Spinto dal loro esempio, una volta conseguita la maturità al ‘Pacinotti’ e dopo qualche anno all’università, a ventidue anni entra nella comunità saveriana di Desio per il postulandato (1993-1995), per poi effettuare il noviziato ad Ancona dove, nell’agosto 1997, emette la prima professione religiosa. Successivamente, è inviato al seminario internazionale di Manila, capitale delle Filippine, per studiare Teologia. Infine il 19 ottobre del 2002 in concattedrale, in occasione della giornata missionaria mondiale, è ordinato presbitero. L’anno successivo è destinato ad Osaka, dov’è presente da ventidue anni. 

Il suo primo compito, oltre che il difficile studio della lingua, riguarda la chiesa di San Paolo, di cui diventa parroco. “Essendo l’edificio ormai fatiscente, abbiamo dovuto demolirlo e poi ricostruirlo interamente e successivamente riaprirlo il 20 dicembre 2020, in piena pandemia, con la cerimonia di consacrazione.
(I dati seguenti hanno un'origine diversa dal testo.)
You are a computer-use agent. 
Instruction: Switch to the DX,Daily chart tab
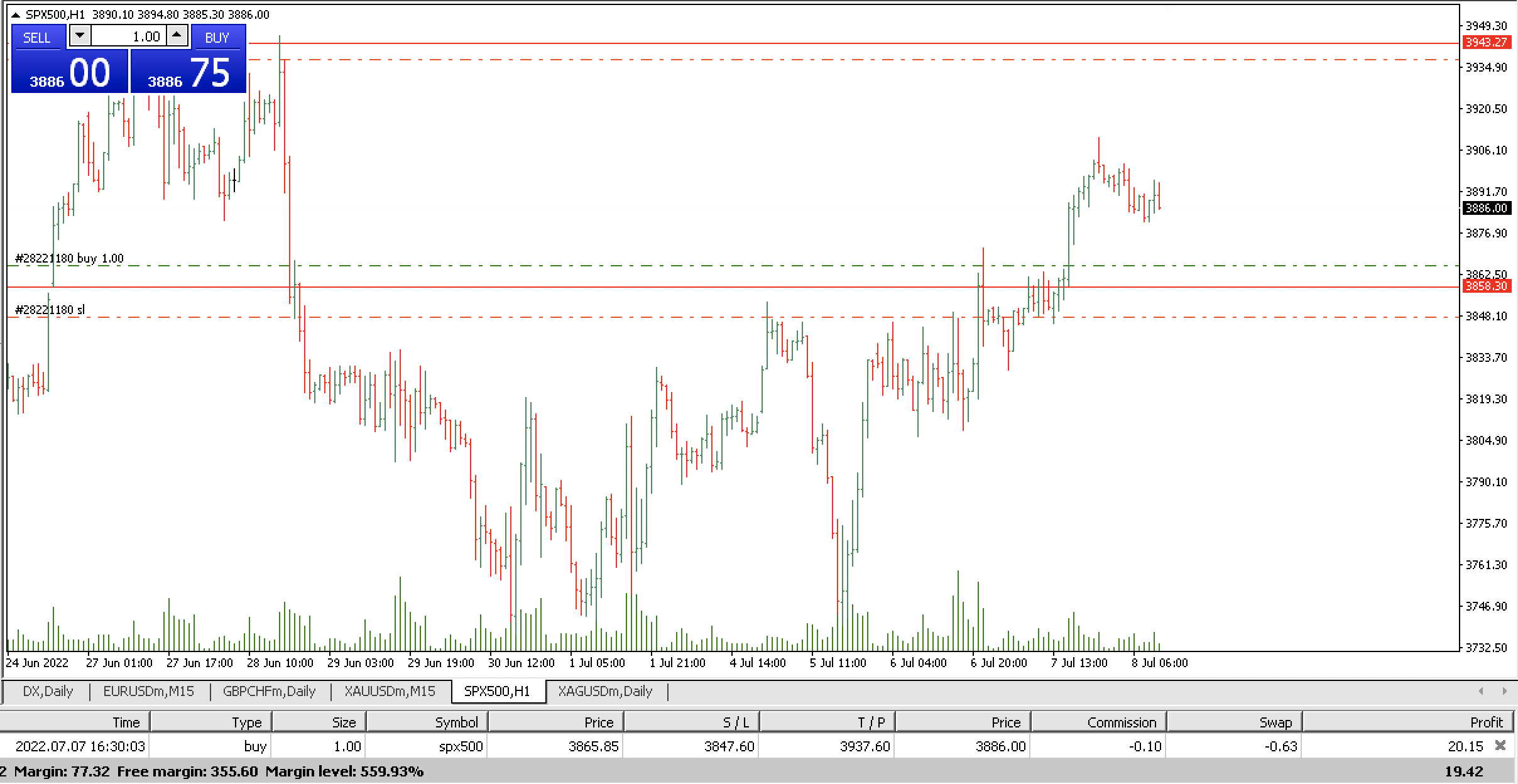tap(48, 692)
Contemporaneamente mi sono messo all’opera per ricompattare la comunità, mille fedeli complessivamente, di cui solo la metà composta da giapponesi e il resto proveniente da tutto il mondo”.

Padre Giovanni ci spiega che i cattolici in Giappone sono appena 500mila, pari allo 0.5% della popolazione composta da ben 126 milioni di persone. “Un’inezia! Ma nonostante tutto vi si respira quella fede intensa e coerente che doveva caratterizzare la Chiesa delle origini, controcorrente rispetto alla mentalità dell’epoca”.
Oltre agli impegni pastorali quotidiani, p. Giovanni insegna religione nelle classi elementari, medie e superiori di una scuola cattolica, dove i cattolici, in verità, sono ovviamente molto pochi. “Il mio insegnamento è molto seguito, anche se i contenuti ovviamente non sono totalmente condivisi, nel rispetto reciproco della propria fede. Noto però molta curiosità e simpatia nei confronti della religione cattolica, ma le conversioni sono rare e in ogni caso necessitano di processi di maturazione molto lunghi”.
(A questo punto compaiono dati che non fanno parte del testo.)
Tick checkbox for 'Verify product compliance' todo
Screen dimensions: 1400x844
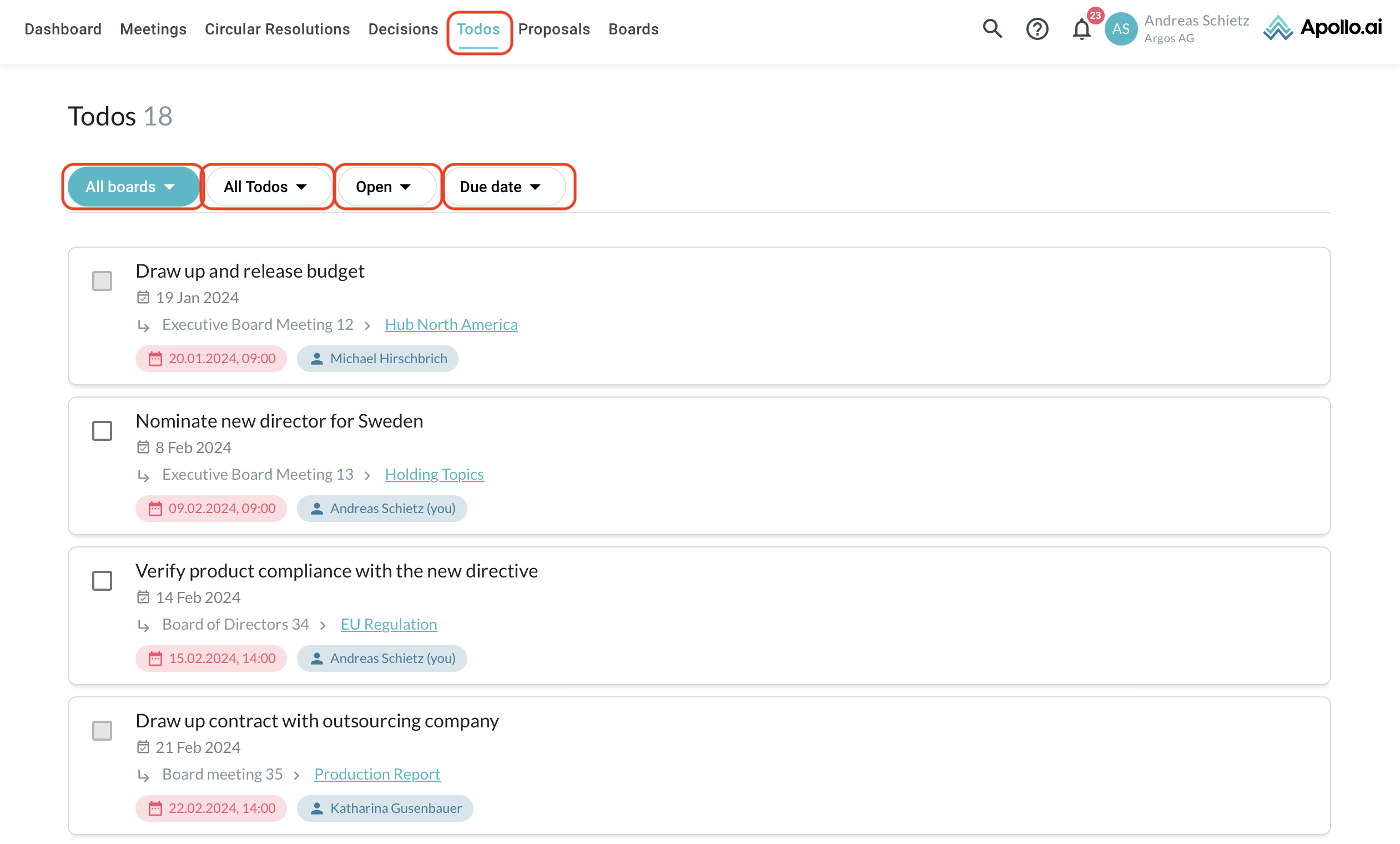102,581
Il missionario tarantino aggiunge che non mancano le domande da parte degli studenti durante le lezioni: “le più frequenti riguardano il mistero della Santissima Trinità e lo stato di celibato di noi sacerdoti, difficili da far comprendere. Ma ancor più problematico è spiegare la necessità del perdono verso il nemico, imprescindibile per noi cristiani… Davvero un’impresa ardua farlo accettare, data la mentalità giapponese”. In verità, lo è spesso anche da noi.

Sono nato a Taranto il 22 settembre 1970 con un fratello e una sorella maggiori. Ho conosciuto i Saveriani durante i campi di lavoro della Caritas negli anni ottanta. Sono stato sempre affascinato dalla testimonianza dei missionari Saveriani che mi hanno sempre invogliato a diventare uno di loro. Alla Chiesa di Taranto direi di non aver paura del futuro, di non pensare troppo ai bei vecchi tempi andati e a mettere vino nuovo in otri nuovi. La gente ha bisogno di speranza ed è quello che richiede alla Chiesa ed è quello per cui è venuto Gesù Cristo. La Chiesa deve essere portatrice di speranza. Alla Chiesa in Italia suggerirei di non dilapidare la cultura cristiana, perché ha fatto e dato tanto e può dare ancora tanto a tutti, cristiani o meno.